Um protesto é uma imagem. Boa parte do que ocorre em seu percurso visa a atenção de um espectador que encontra-se fora da manifestação. Reproduz-se assim uma sucessão de imagens (que pouco ou nada mudaram ao longo do tempo): os punhos em riste; as palavras de ordem em cartazes; corpos aglomerados sob faixas que muitas vezes só podem ser lidas de um ponto de vista superior, um olhar que de alguma forma paira sobre os manifestantes. Até os recorrentes conflitos com os agentes do estado parecem entrar nesta espécie de protocolo – o que torna não apenas os manifestantes autores destas imagens/manifestações, mas também as forças oficiais de repressão.
Fotografar uma manifestação é, portanto, fotografar uma imagem. Neste caso, uma espécie de imagem-reflexo de uma situação de crise – aquilo que se projeta mais visivelmente nestes momentos, a canalização de todo descontentamento de uma parcela da sociedade em um único evento.
Não é de se estranhar, portanto, que desde as chamadas “jornadas de junho de 2013” um grande número de fotógrafos se empenham em documentar as manifestações que tomaram conta do país. Não apenas fotojornalistas cobrindo a pauta diária, ou ativistas empenhados em fazer a mensagem de protesto ressoar pelas redes sociais, mas fotógrafos que veem nas manifestações o assunto para um projeto pessoal que busca expressar a situação turbulenta vivida desde então (e que aparentemente está longe de chegar ao fim).

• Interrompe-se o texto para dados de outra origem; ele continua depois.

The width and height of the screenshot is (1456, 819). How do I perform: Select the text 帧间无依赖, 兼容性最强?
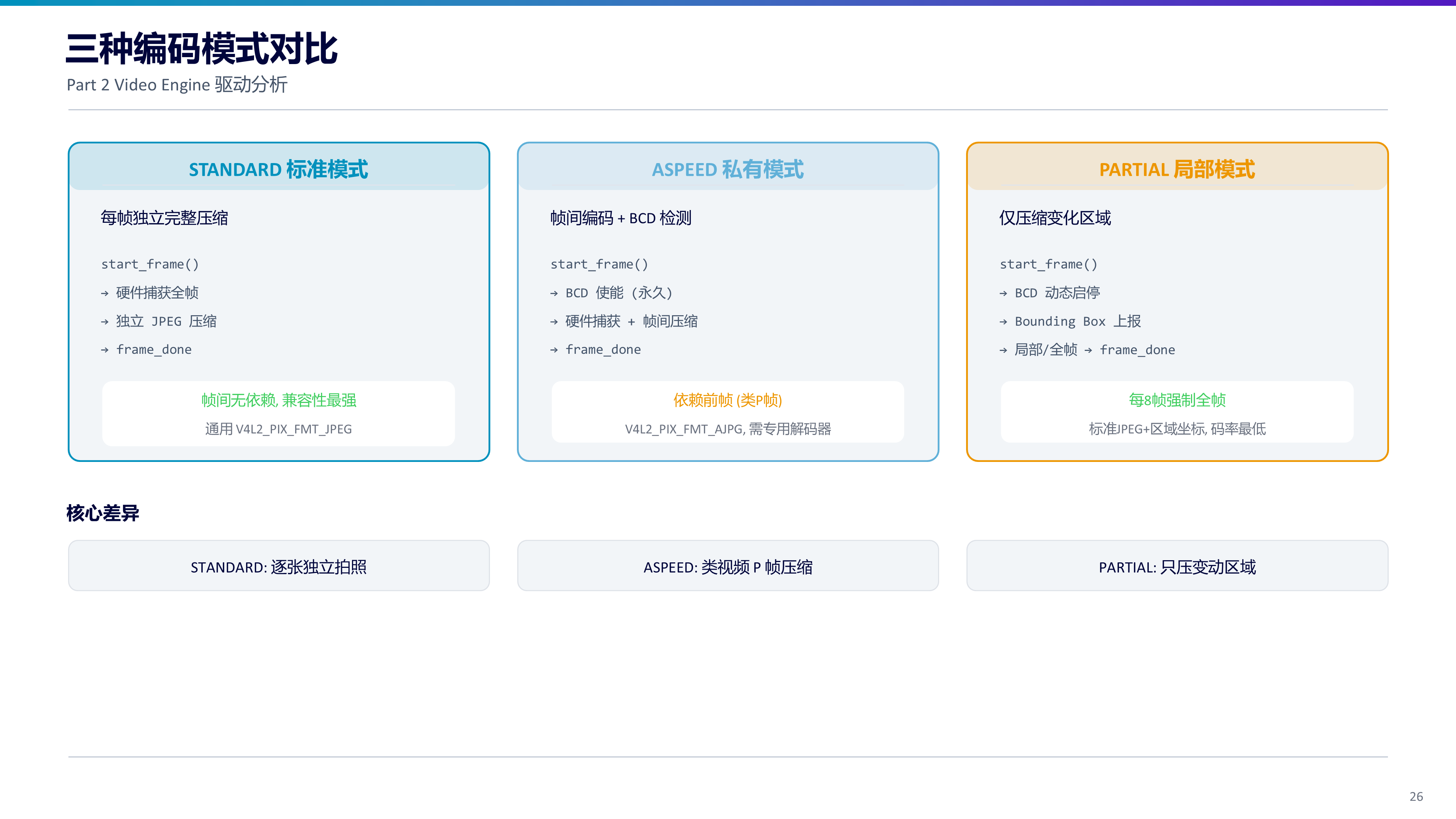tap(279, 400)
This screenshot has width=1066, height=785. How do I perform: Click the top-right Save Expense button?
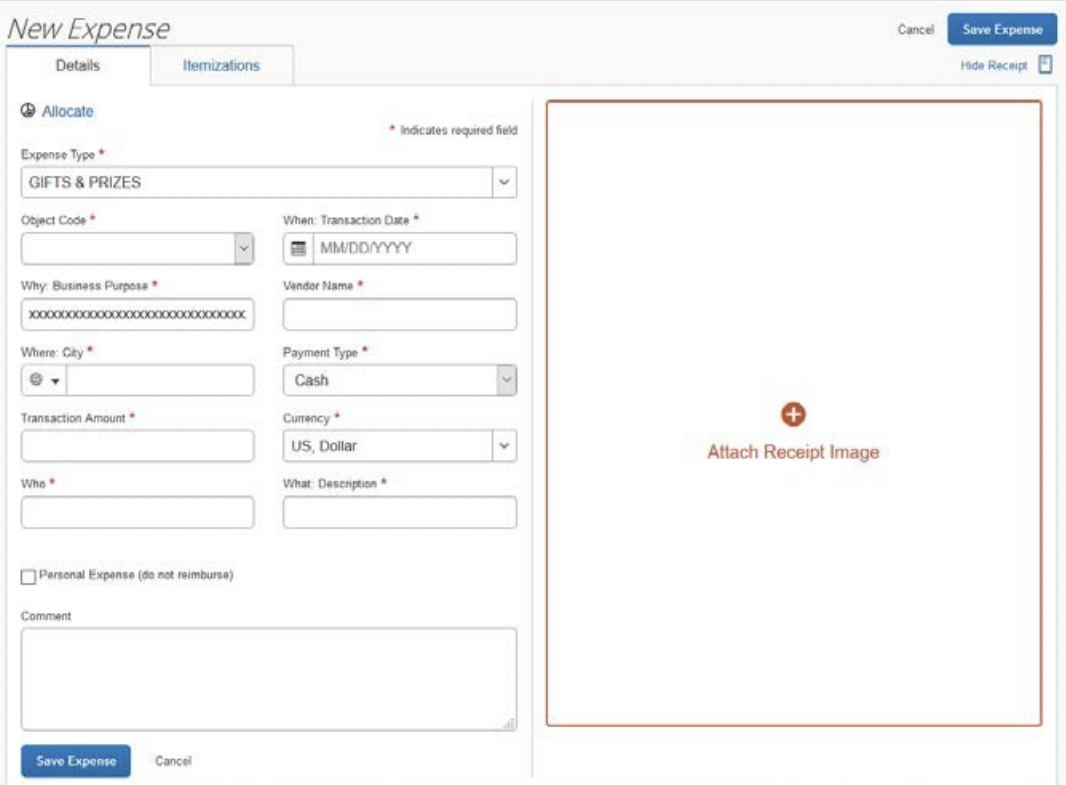(1001, 30)
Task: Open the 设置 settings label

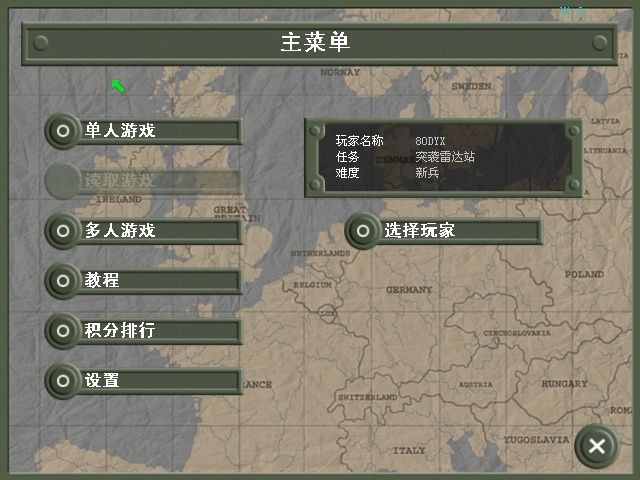Action: (102, 380)
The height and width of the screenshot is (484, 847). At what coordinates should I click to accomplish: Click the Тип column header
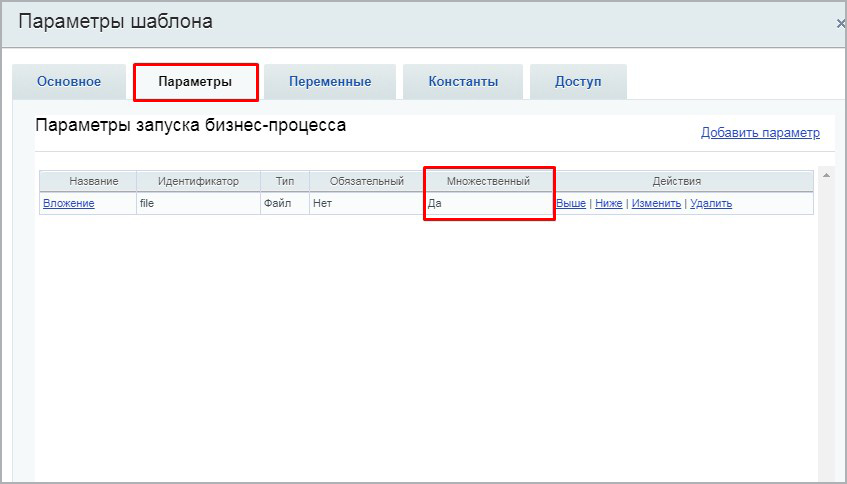[x=285, y=181]
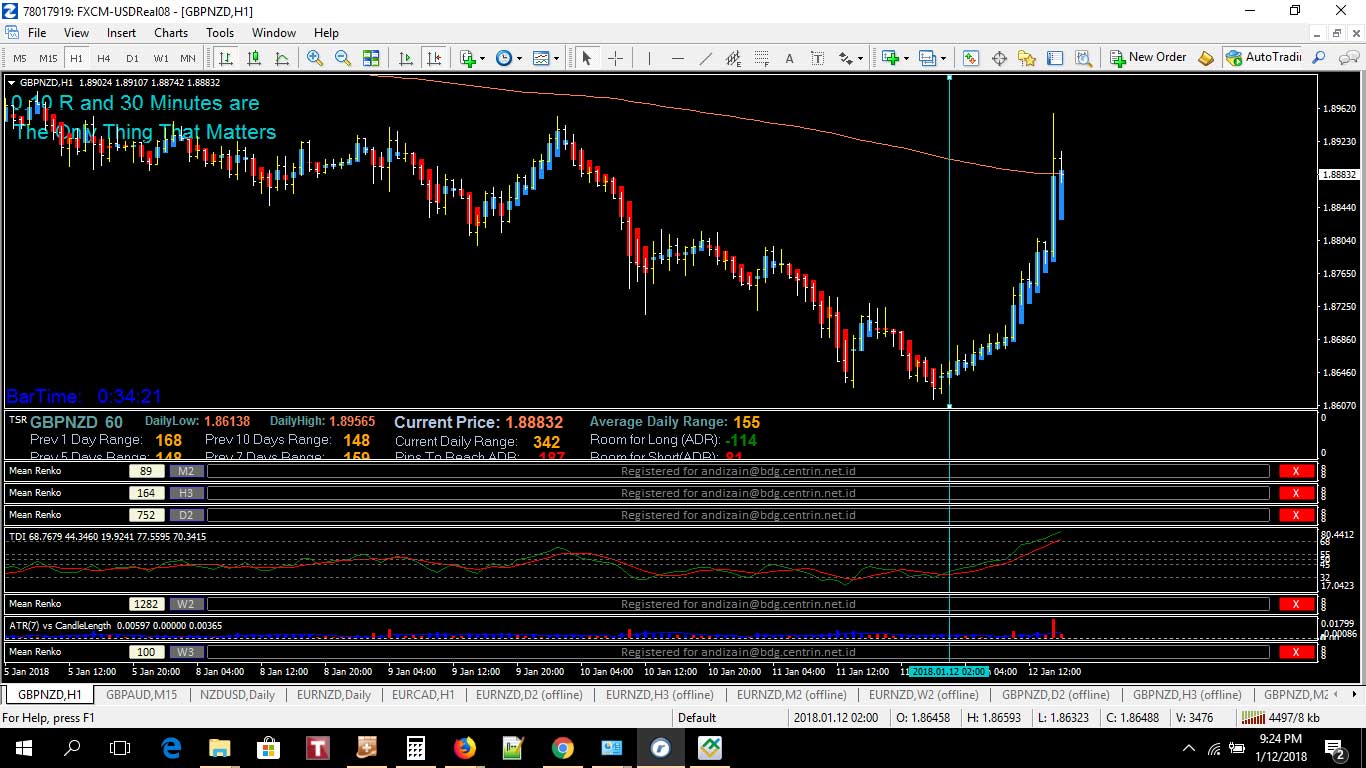This screenshot has height=768, width=1366.
Task: Select the Crosshair cursor tool
Action: point(615,58)
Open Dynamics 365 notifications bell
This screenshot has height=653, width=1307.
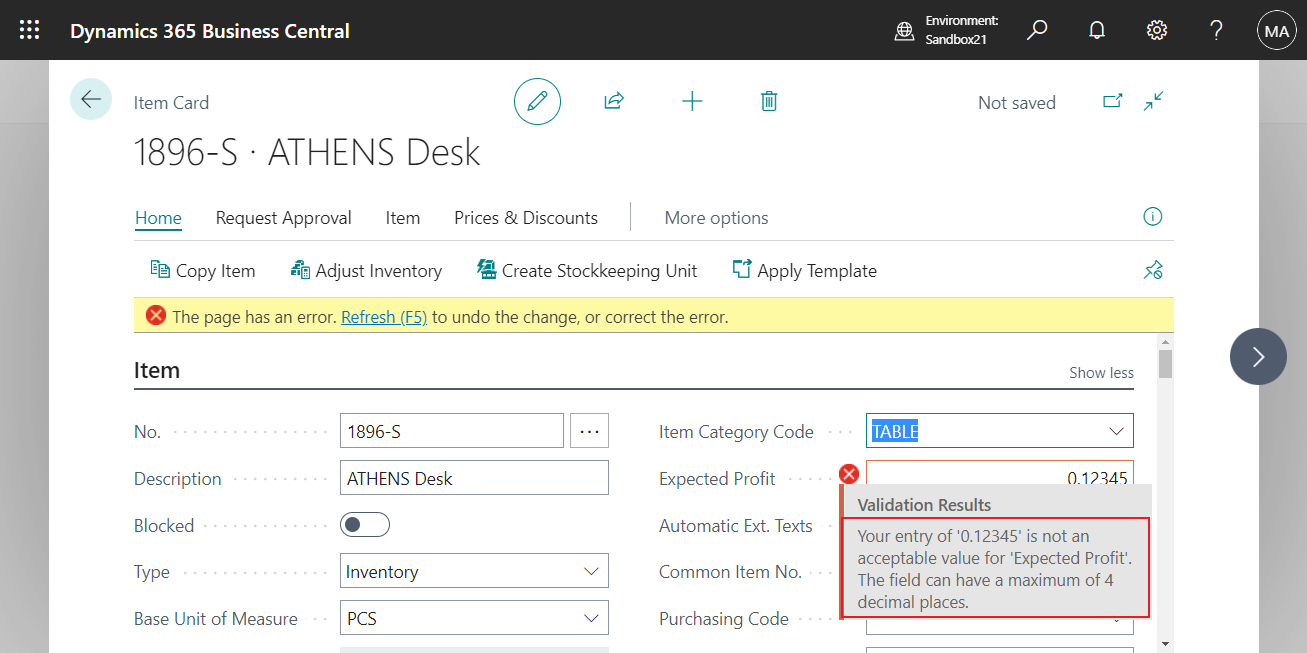coord(1096,30)
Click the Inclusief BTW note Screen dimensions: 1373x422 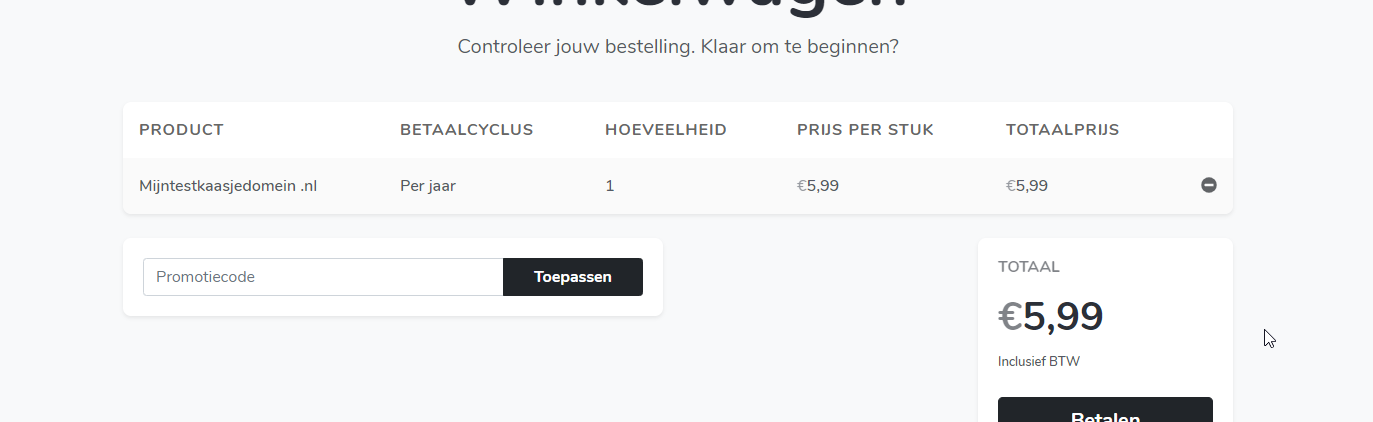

No entanto, há que se ponderar o quanto essas imagens de protestos refletem a complexa (por vezes absurda) situação que o Brasil vem vivenciando nos últimos anos. O quanto é possível contar do drama nacional a partir dessas imagens de eventos de certa forma roteirizados, quase protocolares?
É curioso que das 41 imagens que compõe o livro Faltam mil anos de História (Tempo d’Imagem, 2019), do fotógrafo porto-alegrense Gabriel Carpes (1990), apenas uma seja o registro de um protesto. Vencedor do 5o Prêmio Foto em Pauta, pode-se dizer que o livro é, ele próprio, a tentativa de expressar a situação de crise vivida pelo país (mais precisamente, a crise política, social e econômica consolidada pelo processo de impeachment da presidente Dilma Roussef, em 2016).
No desenrolar da sequência de imagens do livro, certo estado de suspensão predomina. As pessoas que fitam a câmera mostram-se um tanto quanto apáticas; os lugares, se não abandonados, parecem estar à espera de serem novamente ocupados, retomando uma rotina perdida.
A décima primeira fotografia da sequência, a que retrata um protesto, difere-se de tantas outras produzidas, compartilhadas e publicadas nos últimos anos, pois a faz não para mostrar que de fato o país foi tomado por uma onda de manifestações organizados por agentes de distintos espectros políticos. Esta imagem parece, antes de tudo, representar – entre o vermelho da bandeira do Partido dos Trabalhadores e o verde-e-amarelo da bandeira nacional, as pessoas caminhando para lados opostos, saindo de quadro – o estado de incerteza e desesperança que tomou conta do país.
O livro de Carpes passa ao largo dos fatos que levam o país à crise. Tampouco documenta a resposta dada pela população em forma de protestos e manifestações públicas. Gabriel Carpes parece compreender que os protestos, enquanto imagem, são apenas a superfície deste momento histórico. Não parece ser os gritos e conflitos das manifestações que melhor representam o atual estado do país, mas sim esta languidez que abate e sufoca o cotidiano nacional.
Talvez seja possível dizer de Faltam mil anos de História aquilo que a fotógrafa portuguesa Patricia Almeida (1970-2017) afirmou sobre seu livro Ma Vie Va Changer (Ghost Editions, 2015), que trata da crise vivida pelos países mediterrâneos nos primeiros anos desta década: “Não é um livro dramático ou triste, não dramatiza a crise. Contribuiu para a memória visual de um tempo, constituiu um documento para os historiadores do futuro.”
Gabriel Carpes é um dos convidados do 12º Festfoto.